■ Exercise requirements:
Take the line containing "Click the May 5, 2019 axis label" and every line after it in the data below, and print them exactly as given, with nothing else.

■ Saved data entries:
========

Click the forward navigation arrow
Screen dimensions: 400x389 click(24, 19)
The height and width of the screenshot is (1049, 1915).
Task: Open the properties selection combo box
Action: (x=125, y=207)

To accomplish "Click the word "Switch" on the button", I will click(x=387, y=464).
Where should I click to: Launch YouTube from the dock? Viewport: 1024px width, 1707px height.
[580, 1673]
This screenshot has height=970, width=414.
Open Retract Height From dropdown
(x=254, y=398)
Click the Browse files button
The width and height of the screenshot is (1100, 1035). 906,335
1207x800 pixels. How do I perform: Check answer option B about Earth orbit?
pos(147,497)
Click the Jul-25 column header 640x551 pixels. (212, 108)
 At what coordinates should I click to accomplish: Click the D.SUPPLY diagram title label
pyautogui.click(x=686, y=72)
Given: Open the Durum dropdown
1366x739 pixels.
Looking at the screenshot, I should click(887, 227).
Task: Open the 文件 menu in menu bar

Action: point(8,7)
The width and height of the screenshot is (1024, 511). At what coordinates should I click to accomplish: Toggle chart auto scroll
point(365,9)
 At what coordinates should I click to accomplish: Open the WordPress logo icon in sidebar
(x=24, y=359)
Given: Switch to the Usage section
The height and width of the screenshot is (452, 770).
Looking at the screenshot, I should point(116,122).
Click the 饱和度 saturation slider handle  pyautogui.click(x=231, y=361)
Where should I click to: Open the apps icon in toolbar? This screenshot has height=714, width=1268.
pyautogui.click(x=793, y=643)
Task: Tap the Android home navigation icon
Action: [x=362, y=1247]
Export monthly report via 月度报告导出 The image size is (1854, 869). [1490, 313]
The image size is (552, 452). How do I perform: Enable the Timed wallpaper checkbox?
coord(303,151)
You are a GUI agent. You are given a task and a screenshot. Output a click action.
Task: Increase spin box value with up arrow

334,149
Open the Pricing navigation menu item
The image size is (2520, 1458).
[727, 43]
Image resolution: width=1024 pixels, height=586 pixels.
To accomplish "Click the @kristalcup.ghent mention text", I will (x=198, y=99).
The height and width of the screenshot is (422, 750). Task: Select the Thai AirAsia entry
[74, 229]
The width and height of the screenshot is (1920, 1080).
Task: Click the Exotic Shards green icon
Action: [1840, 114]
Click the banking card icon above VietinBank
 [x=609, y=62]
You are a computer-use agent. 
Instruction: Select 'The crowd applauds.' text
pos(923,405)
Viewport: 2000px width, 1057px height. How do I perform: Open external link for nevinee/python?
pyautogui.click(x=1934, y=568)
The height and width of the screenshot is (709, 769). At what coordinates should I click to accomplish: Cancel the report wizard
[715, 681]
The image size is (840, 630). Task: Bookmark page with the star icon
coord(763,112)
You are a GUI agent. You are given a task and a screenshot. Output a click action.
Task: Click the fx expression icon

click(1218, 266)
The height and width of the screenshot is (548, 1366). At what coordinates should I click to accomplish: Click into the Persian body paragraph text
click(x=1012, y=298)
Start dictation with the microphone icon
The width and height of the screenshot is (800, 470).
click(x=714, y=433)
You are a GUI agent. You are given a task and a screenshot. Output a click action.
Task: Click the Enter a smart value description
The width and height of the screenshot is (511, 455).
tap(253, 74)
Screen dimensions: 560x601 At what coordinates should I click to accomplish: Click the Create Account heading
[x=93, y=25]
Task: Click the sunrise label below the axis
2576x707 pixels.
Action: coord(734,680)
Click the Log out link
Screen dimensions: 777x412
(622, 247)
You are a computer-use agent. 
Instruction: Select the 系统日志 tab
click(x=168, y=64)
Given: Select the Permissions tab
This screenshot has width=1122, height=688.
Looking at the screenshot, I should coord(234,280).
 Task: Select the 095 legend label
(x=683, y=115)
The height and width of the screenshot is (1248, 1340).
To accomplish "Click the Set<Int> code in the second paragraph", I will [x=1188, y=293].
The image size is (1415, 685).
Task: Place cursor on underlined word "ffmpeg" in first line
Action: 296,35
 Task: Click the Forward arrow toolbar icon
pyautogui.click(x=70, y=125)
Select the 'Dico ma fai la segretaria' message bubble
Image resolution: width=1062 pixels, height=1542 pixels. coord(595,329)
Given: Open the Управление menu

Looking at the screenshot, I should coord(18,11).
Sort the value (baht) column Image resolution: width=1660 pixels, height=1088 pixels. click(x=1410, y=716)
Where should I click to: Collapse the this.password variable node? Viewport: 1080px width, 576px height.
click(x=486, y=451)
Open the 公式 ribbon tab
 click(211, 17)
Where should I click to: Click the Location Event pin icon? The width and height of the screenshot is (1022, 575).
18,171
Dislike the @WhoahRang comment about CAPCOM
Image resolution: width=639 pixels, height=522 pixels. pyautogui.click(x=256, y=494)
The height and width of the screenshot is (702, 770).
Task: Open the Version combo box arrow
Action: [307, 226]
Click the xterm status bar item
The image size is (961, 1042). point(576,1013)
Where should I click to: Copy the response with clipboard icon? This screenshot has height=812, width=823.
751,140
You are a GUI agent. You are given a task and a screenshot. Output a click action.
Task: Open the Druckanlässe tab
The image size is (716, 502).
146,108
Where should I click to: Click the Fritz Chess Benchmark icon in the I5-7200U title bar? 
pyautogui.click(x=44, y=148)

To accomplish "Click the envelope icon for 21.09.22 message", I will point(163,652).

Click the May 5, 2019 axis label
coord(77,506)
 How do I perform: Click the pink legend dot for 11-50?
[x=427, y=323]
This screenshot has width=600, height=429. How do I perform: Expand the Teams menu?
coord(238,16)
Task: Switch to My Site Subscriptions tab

========

■ Task solution:
Click the May 5, 2019 axis label
coord(77,506)
 How do I perform: Click the pink legend dot for 11-50?
[x=427, y=323]
This screenshot has width=600, height=429. How do I perform: Expand the Teams menu?
coord(238,16)
Task: Switch to My Site Subscriptions tab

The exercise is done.